What constitutes certainty about a given observation? How many times must it be observed to be considered “valid proof” of a particular event? What is considered to be statistically significant for a given event to be occurring? Answering these kinds of questions seems a somewhat arbitrary matter, but consider that what is considered proof in one context is considered a “shadow of doubt” in another context. As well, being wrong in some cases will cost more than being wrong in other cases (as we see in the politics of climate science).

Standards of Proof and Handling of Uncertainties

Standards of proof often incorporate social values. As Anderson writes, “Social scientists reject the null hypothesis (that observed results in a statistical study reflect mere chance variation in the sample) only for P-values\5%, an arbitrary level of statistical significance. Bayesians and others argue that the level of statistical significance should vary, depending on the relative costs of type I error (believing something false) and type II error (failing to believe something true).

Type I and Type II errors:

Type I error: (false positive)

where the test produces a positive result when the negative result is the case, such as in a medical patient testing positive for a disease they do not have.
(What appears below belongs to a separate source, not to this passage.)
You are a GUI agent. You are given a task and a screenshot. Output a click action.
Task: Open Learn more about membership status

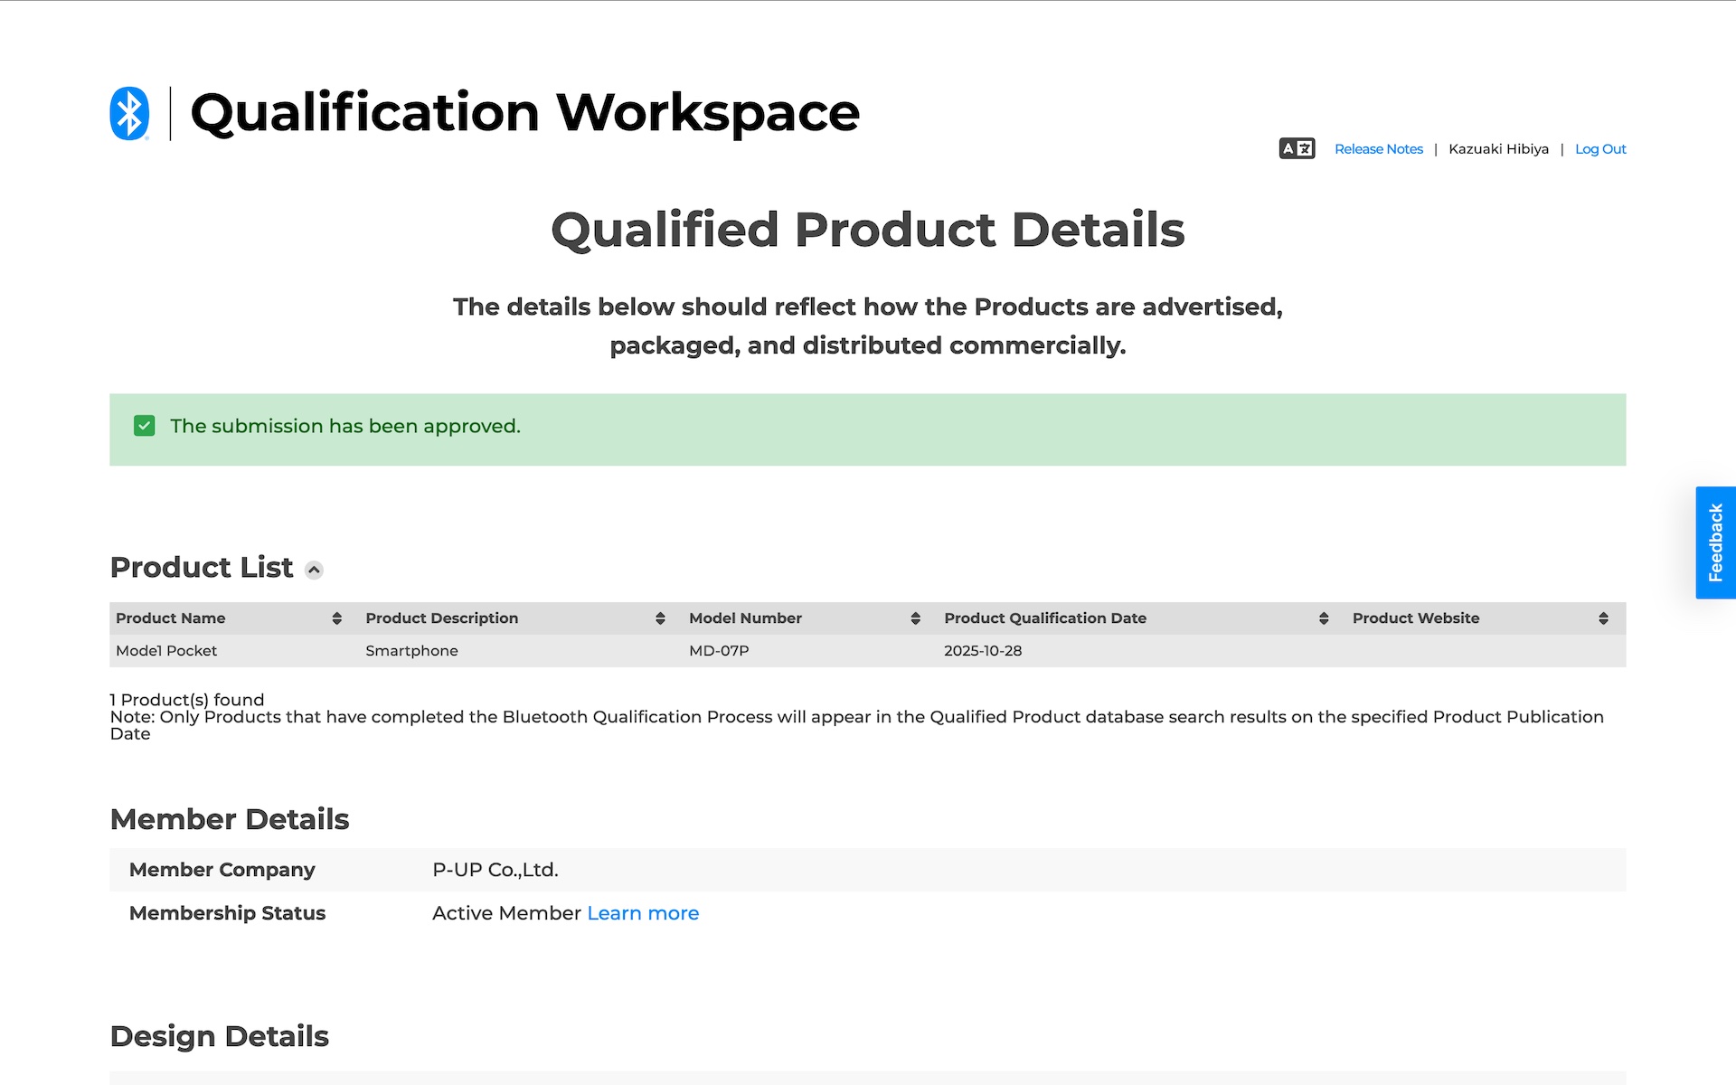(x=643, y=913)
In terms of data analysis, new information falsely changes previous estimates of uncertainty.

Type II error: (false negative)

where the test produces a negative result when the positive result is the case, such as when a medical patient has an ailment that goes undetected by test(s). Regarding data, new information does not correctly change previous estimates of probability of occurrence.

Both types of errors present different costs in different contexts, and result in a choice about values.

In medicine, clinical trials are routinely stopped and results accepted as genuine notwithstanding much higher P-values, if the results are dramatic enough and the estimated costs to patients of not acting on them are considered high enough” (Anderson 2009). Type I and II errors can have significant impacts in energy applications, and will require mindful foresight and consideration both by researcher and peer-reviewers.